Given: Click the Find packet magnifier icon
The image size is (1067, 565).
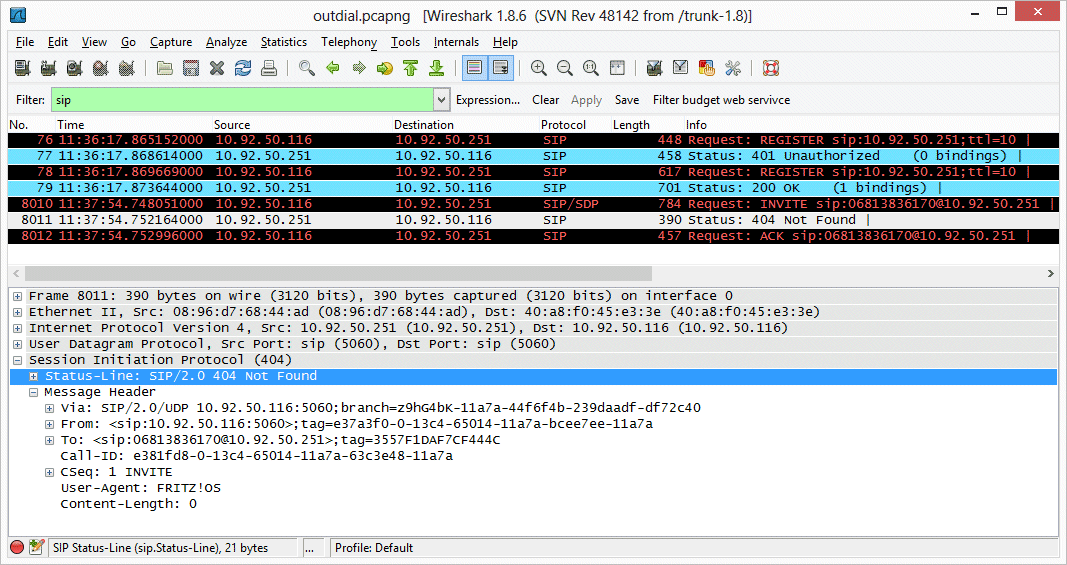Looking at the screenshot, I should pos(307,68).
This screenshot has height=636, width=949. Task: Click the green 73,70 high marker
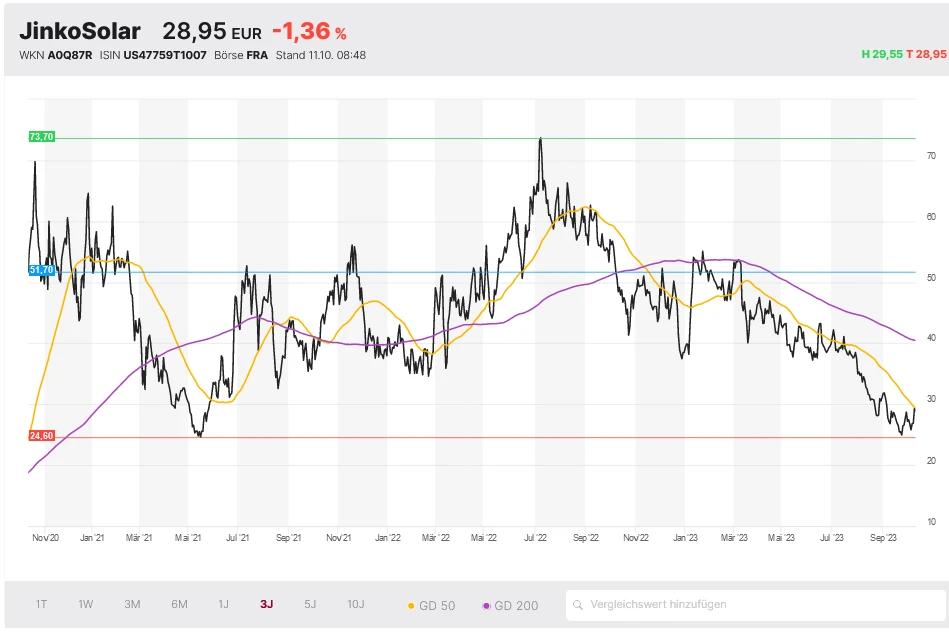pos(42,137)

## [To do]
Pull out each line of the entries containing the word "Click" and list those lines.

## [Answer to this task]
Given: Click the Find packet magnifier icon
This screenshot has height=636, width=949. Task: Click the green 73,70 high marker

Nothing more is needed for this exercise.